If/When you discover a bug, and the developer has a fix out as a security
update -- eg heartbleed -- then would you really not update because you
trusted that developer before. Surely that they've issued a patch that they
suggest to apply means, if you trust them, that you should apply the patch?

------
jchw
I agree with the skepticism here regarding the ease of getting Windows
software working on Linux. The Wine and CrossOver folks are doing the Lord's
work but even they have their limits.

Linux software tends to not rely on much. Linux makes it really hard to rely
on much. The internals change often and the kernel is not nice to people who
try to rely on implementation details, of what you can from usermode. You can
hardly rely on libc when you are on Linux, and many try not to, to be more
portable.

Windows software on the other hand is wild.
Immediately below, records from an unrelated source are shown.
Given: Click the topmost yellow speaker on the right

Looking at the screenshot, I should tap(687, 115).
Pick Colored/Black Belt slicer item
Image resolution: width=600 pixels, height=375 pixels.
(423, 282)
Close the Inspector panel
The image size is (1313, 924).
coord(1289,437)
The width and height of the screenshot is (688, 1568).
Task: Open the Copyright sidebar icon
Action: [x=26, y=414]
Just look at the myriad of
techniques used by anti-debugging and anti-reverse-engineering tools. A Linux
binary wouldn't dream of reimplementing the runtime linker itself, but that's
exactly what many packers do on Windows, to obscure the import address table
and make patching/debugging harder. Did you know you can write into another
processes address space with WriteProcessMemory? Why do we even have that
lever!?

That's only considering usermode. But apps are just as eager to rely on kernel
mode implementation details too, in the past it was even common to patch the
SSDT to modify syscall behavior. Anti-cheat in video games can still do evil
things even on Windows 10; nProtect GameGuard's kernel module seems to hide
its usermode processes somehow. I'm pretty sure Linux kernel modules can't
easily do that.

I'd love better Windows compatibility on Linux. Heck, I'm excited by what
Valve is doing with Proton too. But in the end, I think much of the Windows
software library is just too deeply ingrained in the Windows legacy.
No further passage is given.